Crackin' it open
Another novelty with this generation is the removable lid, which can be replaced with a custom one.
According to Intel, replacement lids can be purely cosmetic ("think university or corporate logos"), or they can add extra features to the system. "This can include adding USB, VGA or serial ports or adding capabilities such as NFC or wireless charging to the lid," the company tells us. Intel even provides CAD files on its website so folks can 3D-print their own lids.
The lid isn't the way to the new NUC's heart, though. That would be the bottom plate, which is held in place by four rubber-padded screws that double as the system's feet.
Here's what the new NUC looks like with the bottom plate removed—and with the extra hardware Intel supplied with our review unit sitting beside it.
The main attractions inside the machine are the two DDR3L SO-DIMM slots, which feed the Broadwell processor's dual memory channels, and an M.2 storage slot, which sits at the other end of the board.
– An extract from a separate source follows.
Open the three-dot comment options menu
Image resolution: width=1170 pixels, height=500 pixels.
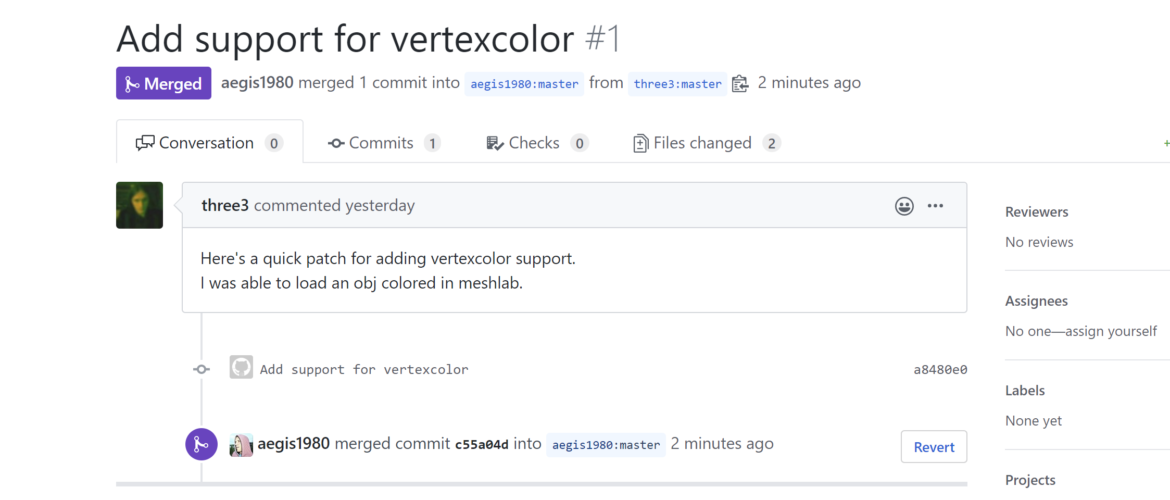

Fill up those slots, and your NUC is ready to roll. As we noted earlier, the Wi-Fi controller (the tiny rectangle with the antenna wires attached) is already soldered on, and the blue SATA port is there purely for decorative purposes in this particular NUC model.
Intel shipped our machine with 8GB of 1600MHz Kingston HyperX DDR3L memory and two M.2 solid-state drives: a "mainstream option," the Intel 530 Series 360GB, and a "high performance option," the Samsung XP941 256GB. The Intel drive has a Serial ATA interface and fairly typical performance ratings (540MB/s for reads, 490MB/s for writes). The Samsung drive is in another tier altogether, so much so that calling it "high performance" is almost an understatement. The thing has a PCIe x4 interface, and it's supposed to top out at 1170MB/s during reads and 930MB/s during writes. Yikes.
While we've got the thing open, we might as well take a look at the other side of the motherboard, where the CPU cooler sits. (By the way, getting the mobo out is surprisingly easy. All it takes is undoing a couple of screws.)
Intel apparently found the world's tiniest fan to cool the new NUC. That's probably okay, since the 15W Broadwell-U chip is hardly a power hog. Still, I would have preferred to see a slightly thicker machine with a beefier cooler. More heatsink surface area and a larger fan would go a long way toward reducing fan whine, which the new NUC unfortunately exhibits. Alas, Intel seems to have gone for miniaturization at all costs.
Note the wires connecting the board to the top of the chassis. Those are antenna wires clipped to the M.2 wireless adapter, and they go all around the inside of the aluminum housing.